PASSAGE PROVIDED:
★ ★ ★
I read this on Facebook and thought all of you would be better people if you read it. Faith D’Amato wrote it, and in scrolling through her page, this is not an abnormal occurrence – but it should be. (you should probably check her out on twitter and IG too, she is pretty rad)
Tonight I walked home from the bar, which is about a mile away from my house. I like walking. It gives me time to clear my head and enjoy the beautiful street art in the city. The road that goes to my house is an I iconic street which, even at night it is one of the most populated streets in my city. It is well lit and has a good amounts of cars and houses near by just in case I think someone needs to see and hear me calling for help. All things I think about before picking a route home. A boy, who is a friend of mine, lives more than half way between me and the bar. He walked with me until the turn for his house, at witch point we said goodbye.
From there I walked alone, playing music from my phone to keep me company. I paused it the two times I spotted homeless people asleep on the street as to not disturb them.
Within a block from departing a car pulls to the side of the road. My hyper-awareness kicks in, Spiderman has nothing on me. I fix my gaze hard in front of me. I have been taught not to engage. Engagement of any kind can be considered consent in the court of law and the court of public opinion and one must constantly keep themselves as pure as possible to be considered a true victim. Though, the fact that I was walking home sans escort, I was already to be considered at fault. The car slowed down to the point where it was right next to me. My gaze remained forward. Stone cold. I walked faster. The window rolls down.
“Do you need a ride?” A faceless voice calls from the car.
“Nope”. Frosty. Defiant, I continue.
I am aware of every car that passes, every person who strolls by, and ever animal who rustles ominously in the bushes. I curve my way gracefully around every bush and every doorway in which a person could hide. If someone were to jump out at me, I want as much room as possible to run and call for help. I have been trained well to prevent my own attacks. I stay extra prepared as most of my training has taught me that any attack would likely be my own fault anyway. Men just cant help themselves.
Another car slows down near me, unacknowledged, it moves on.
As I get closer to my house I reach a corner of an intersection near my house. This is the point at which I usually turn left to head up a side street to get to my house. I like this route. It takes me by a neighborhood school and a couple very cute houses. It allows me to avoid the corner which is often populated by homeless men. At this point any of those men will likely be asleep, but I am always responsible for my own safety so I choose to avoid it if possible in case of incident. It also lacks the traffic noises on the main road. During the daytime it is the perfect route home.
I turn left.
A car who is waiting at the stoplight next to me starts to back up as if backing into a parking space on the side of the road. The stretch next to me is a fire lane. The first spot isnt until several yards back. These are things that I notice because I am a woman and I am accountable for my own safety.
★ ★ ★
INFORMATION GIVEN:
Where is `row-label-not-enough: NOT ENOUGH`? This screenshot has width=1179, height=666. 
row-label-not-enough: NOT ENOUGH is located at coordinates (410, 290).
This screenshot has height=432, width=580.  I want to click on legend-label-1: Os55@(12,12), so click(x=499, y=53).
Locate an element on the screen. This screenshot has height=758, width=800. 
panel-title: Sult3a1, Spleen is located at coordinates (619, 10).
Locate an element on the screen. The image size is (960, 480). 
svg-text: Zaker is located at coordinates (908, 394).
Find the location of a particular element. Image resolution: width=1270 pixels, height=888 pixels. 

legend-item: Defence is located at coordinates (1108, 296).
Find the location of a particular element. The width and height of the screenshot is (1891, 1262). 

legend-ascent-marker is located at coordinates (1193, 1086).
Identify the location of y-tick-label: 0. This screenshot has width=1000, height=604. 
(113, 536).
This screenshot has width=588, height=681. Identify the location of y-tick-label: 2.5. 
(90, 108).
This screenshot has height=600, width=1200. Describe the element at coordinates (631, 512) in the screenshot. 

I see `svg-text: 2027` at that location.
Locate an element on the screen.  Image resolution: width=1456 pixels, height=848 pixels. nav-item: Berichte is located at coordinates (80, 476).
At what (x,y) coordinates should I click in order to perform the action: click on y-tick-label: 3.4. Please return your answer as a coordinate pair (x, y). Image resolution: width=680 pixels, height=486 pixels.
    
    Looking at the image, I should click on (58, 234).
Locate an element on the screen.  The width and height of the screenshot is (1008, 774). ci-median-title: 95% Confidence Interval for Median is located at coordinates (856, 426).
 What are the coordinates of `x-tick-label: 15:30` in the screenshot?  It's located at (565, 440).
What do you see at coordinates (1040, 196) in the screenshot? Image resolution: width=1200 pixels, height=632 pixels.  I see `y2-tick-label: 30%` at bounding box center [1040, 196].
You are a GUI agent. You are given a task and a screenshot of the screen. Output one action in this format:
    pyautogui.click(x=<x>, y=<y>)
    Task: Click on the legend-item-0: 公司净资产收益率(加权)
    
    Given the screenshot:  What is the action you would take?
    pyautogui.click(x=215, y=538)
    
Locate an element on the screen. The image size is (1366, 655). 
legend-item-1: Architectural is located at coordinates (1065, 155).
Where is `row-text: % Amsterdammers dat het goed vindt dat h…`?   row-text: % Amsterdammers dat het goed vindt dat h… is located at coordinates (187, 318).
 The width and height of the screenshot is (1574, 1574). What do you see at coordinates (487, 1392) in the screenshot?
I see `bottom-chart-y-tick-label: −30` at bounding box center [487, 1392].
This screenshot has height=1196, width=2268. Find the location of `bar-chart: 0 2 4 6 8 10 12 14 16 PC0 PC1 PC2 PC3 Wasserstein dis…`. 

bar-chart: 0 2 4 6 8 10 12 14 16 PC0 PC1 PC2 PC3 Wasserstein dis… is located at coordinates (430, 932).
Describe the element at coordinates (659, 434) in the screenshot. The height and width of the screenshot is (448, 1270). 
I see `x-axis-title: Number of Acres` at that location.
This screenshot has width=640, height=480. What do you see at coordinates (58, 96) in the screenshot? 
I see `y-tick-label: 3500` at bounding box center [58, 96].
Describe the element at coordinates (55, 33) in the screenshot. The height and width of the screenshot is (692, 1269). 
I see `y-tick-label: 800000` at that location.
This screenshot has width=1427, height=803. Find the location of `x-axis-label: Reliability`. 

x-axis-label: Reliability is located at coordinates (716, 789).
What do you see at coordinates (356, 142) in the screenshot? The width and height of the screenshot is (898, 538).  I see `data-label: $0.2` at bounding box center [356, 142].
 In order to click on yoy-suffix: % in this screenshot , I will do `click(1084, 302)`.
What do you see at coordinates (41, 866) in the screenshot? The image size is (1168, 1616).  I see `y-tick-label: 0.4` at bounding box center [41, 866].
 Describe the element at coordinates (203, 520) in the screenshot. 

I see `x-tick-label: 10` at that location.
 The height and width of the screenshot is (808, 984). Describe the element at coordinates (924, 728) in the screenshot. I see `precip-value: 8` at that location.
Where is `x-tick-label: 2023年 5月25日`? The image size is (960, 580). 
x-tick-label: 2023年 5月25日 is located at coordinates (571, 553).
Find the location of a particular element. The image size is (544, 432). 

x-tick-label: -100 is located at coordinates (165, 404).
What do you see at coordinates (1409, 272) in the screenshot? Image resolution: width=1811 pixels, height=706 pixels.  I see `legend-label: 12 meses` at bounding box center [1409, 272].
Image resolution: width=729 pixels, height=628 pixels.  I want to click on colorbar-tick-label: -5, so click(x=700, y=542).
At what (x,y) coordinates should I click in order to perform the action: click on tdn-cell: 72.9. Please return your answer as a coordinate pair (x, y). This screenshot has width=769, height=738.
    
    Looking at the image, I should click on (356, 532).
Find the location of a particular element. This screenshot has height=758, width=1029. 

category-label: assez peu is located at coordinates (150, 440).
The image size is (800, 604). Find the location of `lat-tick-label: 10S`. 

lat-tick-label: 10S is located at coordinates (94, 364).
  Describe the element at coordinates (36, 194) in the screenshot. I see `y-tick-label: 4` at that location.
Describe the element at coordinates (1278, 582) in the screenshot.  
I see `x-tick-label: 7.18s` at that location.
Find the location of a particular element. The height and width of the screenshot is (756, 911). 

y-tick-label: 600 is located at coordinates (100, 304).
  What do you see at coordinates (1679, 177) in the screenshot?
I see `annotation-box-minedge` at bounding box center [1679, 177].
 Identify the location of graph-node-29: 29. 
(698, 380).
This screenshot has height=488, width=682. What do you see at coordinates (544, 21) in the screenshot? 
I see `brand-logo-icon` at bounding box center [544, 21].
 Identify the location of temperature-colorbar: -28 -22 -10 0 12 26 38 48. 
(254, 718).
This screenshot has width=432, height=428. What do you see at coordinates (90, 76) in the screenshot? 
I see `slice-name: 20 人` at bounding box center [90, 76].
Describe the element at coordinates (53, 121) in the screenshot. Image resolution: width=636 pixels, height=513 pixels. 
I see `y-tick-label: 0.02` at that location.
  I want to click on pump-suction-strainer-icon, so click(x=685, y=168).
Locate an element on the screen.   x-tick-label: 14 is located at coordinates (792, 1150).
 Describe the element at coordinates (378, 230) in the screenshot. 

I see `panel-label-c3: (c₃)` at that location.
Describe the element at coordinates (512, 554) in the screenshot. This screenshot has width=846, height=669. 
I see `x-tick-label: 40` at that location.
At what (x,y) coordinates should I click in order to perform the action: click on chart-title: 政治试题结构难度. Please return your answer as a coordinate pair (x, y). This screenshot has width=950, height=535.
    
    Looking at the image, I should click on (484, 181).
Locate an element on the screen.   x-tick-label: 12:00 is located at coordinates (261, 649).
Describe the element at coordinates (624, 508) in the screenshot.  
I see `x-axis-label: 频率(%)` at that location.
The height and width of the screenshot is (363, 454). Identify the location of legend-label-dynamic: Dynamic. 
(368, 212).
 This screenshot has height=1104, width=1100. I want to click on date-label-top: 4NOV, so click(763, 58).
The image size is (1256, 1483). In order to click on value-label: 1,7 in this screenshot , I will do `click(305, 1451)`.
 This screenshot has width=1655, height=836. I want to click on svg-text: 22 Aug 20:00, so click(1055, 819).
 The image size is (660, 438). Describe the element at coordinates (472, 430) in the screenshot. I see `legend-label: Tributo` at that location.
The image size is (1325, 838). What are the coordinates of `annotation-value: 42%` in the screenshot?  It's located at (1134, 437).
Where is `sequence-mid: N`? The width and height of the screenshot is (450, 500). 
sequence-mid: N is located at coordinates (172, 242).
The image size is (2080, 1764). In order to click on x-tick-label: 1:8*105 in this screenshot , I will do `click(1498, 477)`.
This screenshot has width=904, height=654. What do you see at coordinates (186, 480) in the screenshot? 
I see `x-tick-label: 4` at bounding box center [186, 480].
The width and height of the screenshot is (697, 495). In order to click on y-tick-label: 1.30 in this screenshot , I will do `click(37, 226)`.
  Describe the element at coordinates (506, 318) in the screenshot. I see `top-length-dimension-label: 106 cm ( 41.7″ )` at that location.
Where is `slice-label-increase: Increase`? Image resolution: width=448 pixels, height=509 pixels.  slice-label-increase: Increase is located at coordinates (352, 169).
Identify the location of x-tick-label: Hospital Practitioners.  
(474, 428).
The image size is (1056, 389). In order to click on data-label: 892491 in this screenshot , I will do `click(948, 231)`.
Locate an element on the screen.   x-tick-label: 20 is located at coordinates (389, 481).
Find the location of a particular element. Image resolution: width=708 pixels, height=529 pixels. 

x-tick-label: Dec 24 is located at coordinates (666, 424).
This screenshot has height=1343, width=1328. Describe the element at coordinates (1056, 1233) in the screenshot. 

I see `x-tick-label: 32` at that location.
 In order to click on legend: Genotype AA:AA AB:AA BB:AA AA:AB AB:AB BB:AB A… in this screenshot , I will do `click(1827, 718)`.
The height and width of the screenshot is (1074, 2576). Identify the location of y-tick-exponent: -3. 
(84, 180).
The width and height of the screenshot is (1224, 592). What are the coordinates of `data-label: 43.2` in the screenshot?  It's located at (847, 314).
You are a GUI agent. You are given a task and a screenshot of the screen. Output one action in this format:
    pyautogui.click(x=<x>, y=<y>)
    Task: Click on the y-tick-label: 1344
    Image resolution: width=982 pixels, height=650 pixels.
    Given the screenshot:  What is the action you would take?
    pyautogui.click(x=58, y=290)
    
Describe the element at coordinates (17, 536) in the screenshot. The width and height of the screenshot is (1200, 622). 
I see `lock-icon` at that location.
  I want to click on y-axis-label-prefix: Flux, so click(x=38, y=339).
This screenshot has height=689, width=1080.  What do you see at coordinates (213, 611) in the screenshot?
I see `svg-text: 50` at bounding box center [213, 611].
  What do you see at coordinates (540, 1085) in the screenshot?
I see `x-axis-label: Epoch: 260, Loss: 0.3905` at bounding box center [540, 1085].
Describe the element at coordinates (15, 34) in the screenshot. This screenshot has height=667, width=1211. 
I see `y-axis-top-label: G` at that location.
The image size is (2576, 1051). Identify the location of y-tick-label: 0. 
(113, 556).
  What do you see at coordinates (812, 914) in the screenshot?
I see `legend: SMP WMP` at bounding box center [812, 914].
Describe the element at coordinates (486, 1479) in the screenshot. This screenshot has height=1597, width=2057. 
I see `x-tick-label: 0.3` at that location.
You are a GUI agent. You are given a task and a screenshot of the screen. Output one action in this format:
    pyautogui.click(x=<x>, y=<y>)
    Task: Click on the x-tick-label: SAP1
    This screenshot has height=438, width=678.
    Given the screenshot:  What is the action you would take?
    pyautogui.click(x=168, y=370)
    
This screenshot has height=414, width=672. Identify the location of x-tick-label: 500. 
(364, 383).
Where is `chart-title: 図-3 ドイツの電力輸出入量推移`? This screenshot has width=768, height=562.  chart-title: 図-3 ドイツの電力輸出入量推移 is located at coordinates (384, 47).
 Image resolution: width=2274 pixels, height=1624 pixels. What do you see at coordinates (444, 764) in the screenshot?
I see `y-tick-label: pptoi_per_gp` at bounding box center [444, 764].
★ ★ ★
ACTIVITIES:
• a. Summarize the essay about walking home from the bar in two sentences.
• b. In the rows, recast the lines starting at the one that contains "This screenshot has width=1427, height=803." and ending at the one that contains "x-axis-label: Reliability is" as a JSON list of strings, one string per line, with blank lines left out.
The essay and the rows are unrelated material.

COMPLETED EXERCISE:
• a. The writer walks about a mile home from a bar at night, choosing a well-lit, busy route and firmly turning down a driver who pulls alongside and offers a ride. She stays alert to every car, person, and hiding place along the way because she has been taught that, as a woman, she is accountable for her own safety.

• b.
[
  "This screenshot has width=1427, height=803. Find the location of `x-axis-label: Reliability`. ",
  "x-axis-label: Reliability is located at coordinates (716, 789)."
]